Common throughout Eastern and Central Nebraska, the Shagbark hickory is a medium-sized tree averaging 70 to 80 feet tall, 12 to 24 inches in trunk diameter, and may reach heights of 130 feet in the open. The Shagbark is a pecan hickory. Its fruit is edible and commercially available as hickory nuts. It is closely related to the pecan tree, so closely, in fact that the two have been hybridized successfully.
The shagbark hickory gets its name from the tree's characteristic rough shaggy bark. On old trunks, shaggy, light gray, 3/4- to 1-inch thick bark separates into rough strips that are loose at both ends and give the trunk a shaggy appearance.
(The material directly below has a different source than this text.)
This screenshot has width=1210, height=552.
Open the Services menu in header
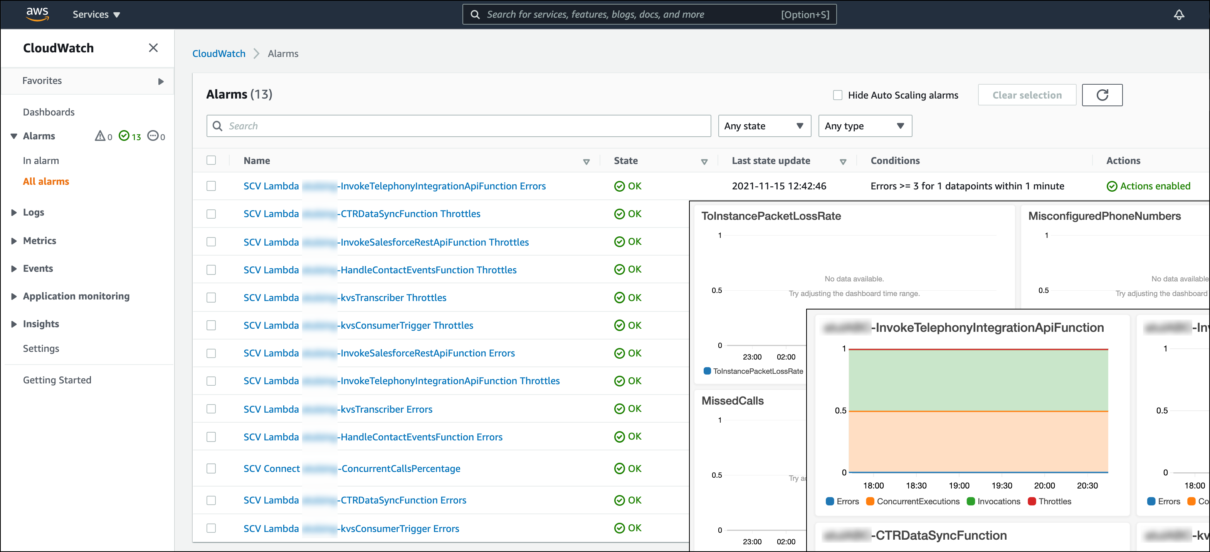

Hickory wood well figured. It is very heavy, very hard, very strong, and very stiff. It has exceedingly high resistance to shock. There are some woods that are stronger than hickory and some that are harder, but the combination of strength, toughness, hardness, and stiffness found in hickory wood is not found in any other commercial wood.
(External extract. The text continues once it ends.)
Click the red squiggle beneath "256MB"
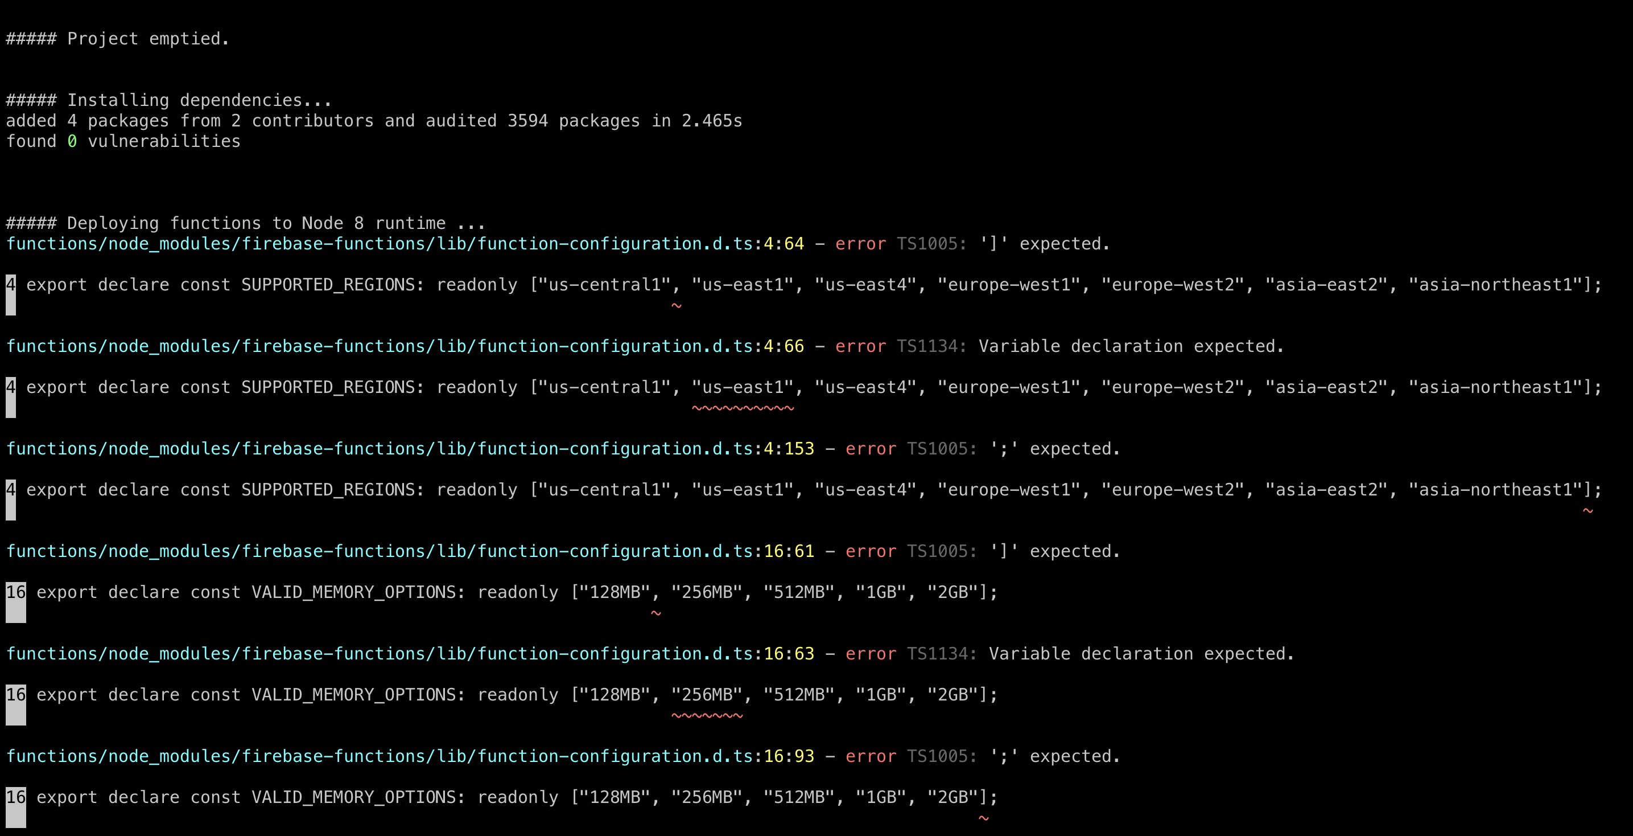(707, 715)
The dark brown close-grained hardwood is hard and durable and highly shock resistant which makes it excellent for tools, tool handles and ladders — about four-fifths of all hickory wood is used for manufacturing tool handles, for which no other wood is quite as well suited. It is also used in agricultural implements, athletic goods such as bats and skis, bows, ladder rungs, furniture, flooring and increasingly cabinets.
Both pecan hickories, such as Shagbark Hickory, and true hickories are difficult to machine and are very hard to work with hand tools. Sharp cutting tools are absolutely required for smooth work, and they will dull quickly. The hickories do not glue well. They hold nails and screws well with pre-boring and the wood can be sanded to a smooth finish. Medium to dark stains and bleaching are acceptable finishing treatments.